Dear Family and Friends:

Have you ever faced crushingly disappointing circumstances? You understood Romans 8:28… God’s love and ultimate power over everything that happens for your ultimate good. Yet did it seem that the outworking of that plan lacked consideration for your present peace, comfort and wholeness?

It may be that you can sympathize with Nancy, a Ghanian girl now living in London, who joined me in our weekly Biblical counseling online forum last Thursday feeling hurt and distant towards God. I know I could sympathize with her as she blurted: “Today is my last hope. Even if I try to pray, I just cry.”

Nancy is a new Christian. Last October, she reached the lowest point in her life, when, in her words, “I realised I lived a selfish and sinful life and many problems were crushing down on me… I went to Jesus and poured out my heart and mind to Him…”

As she prayed to receive Christ, she gained hope and a future… but her present troubles didn't just vanish: “Mike, I want to change everything about me. I've done a lot of wrong… but people keep reminding me of what I was, and I'm paying for it.”

In this life, since we don't experience God in terms of literal gestures of physical comfort or even a visual image of His caring face, it’s easy to misinterpret our circumstances.
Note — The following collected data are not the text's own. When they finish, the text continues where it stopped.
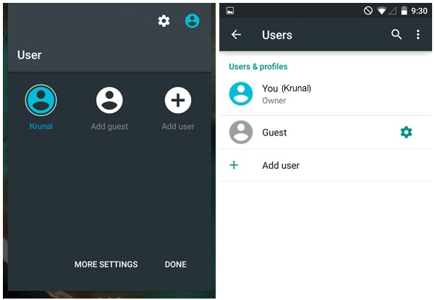Open settings gear in quick panel header
This screenshot has height=300, width=435.
click(164, 21)
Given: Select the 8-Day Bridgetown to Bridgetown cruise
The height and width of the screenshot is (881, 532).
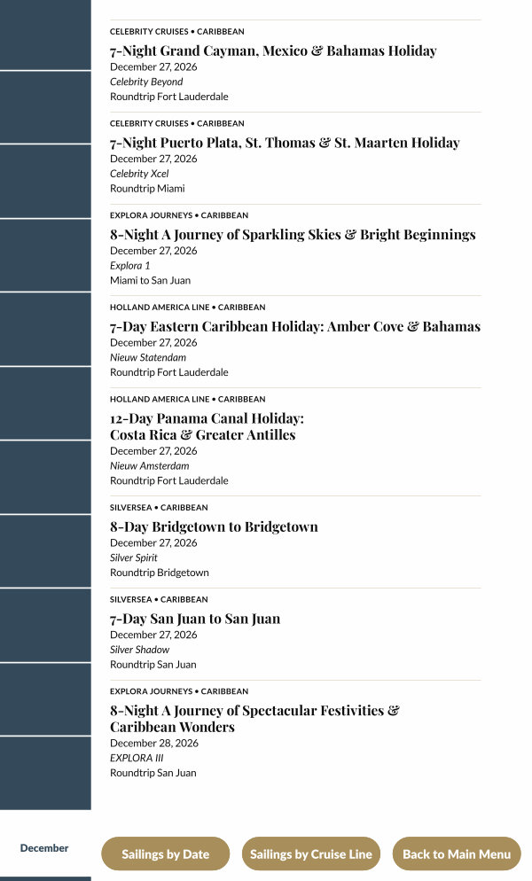Looking at the screenshot, I should click(214, 527).
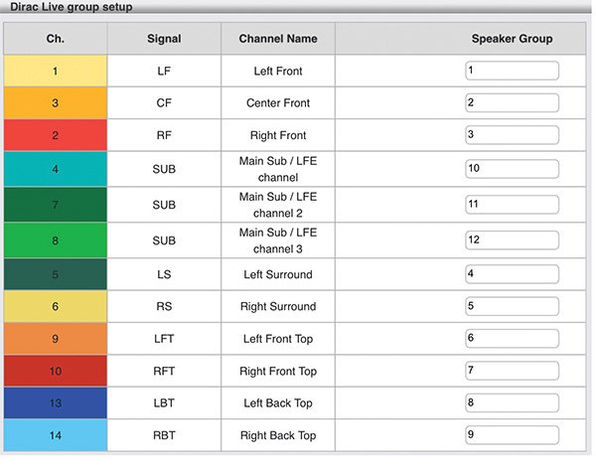Click the Signal column header
The image size is (596, 476).
[163, 39]
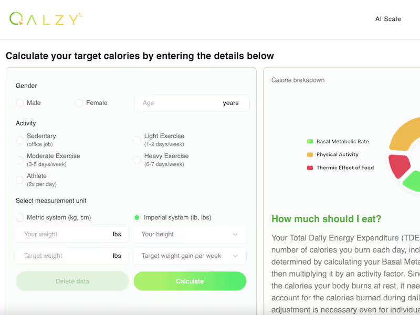The image size is (420, 315).
Task: Switch to Metric system units
Action: 20,217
We can get the wrong impression that He coldly seeks our ultimate good at the expense of our current emotional well-being.
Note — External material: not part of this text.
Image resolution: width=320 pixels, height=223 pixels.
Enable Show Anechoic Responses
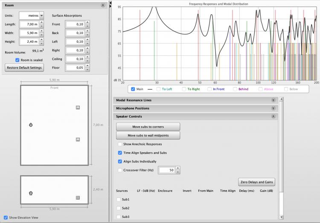(120, 144)
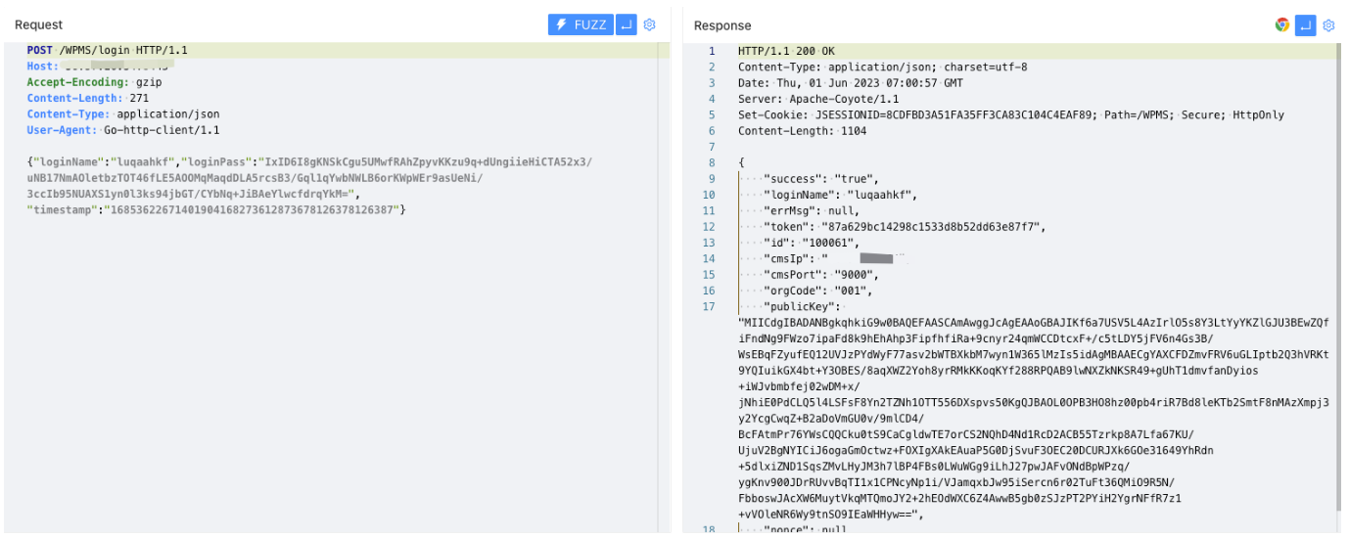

We know His best is in store for us… like Martha told Jesus, disappointedly, “I know he (Lazarus, her dead brother), will rise again in the resurrection, at the last day…” but the missing part of the sentence, the thought that trailed off into respectful silence, cried out that she had hoped for God’s intervention in the here-and-now. Have you been there?

Martha and Mary both moaned their grief and disappointment to Jesus, “If you had been here, my brother would not have died.” Both of their statements were true. The implication that the Lord was indifferent about their present circumstances, however, was not true. It wasn't true for Mary and Martha. It’s not true for Nancy, and it’s not true for you and I.

“But why doesn't he show you that he cares, and why do you just continue to pray,” Nancy asked.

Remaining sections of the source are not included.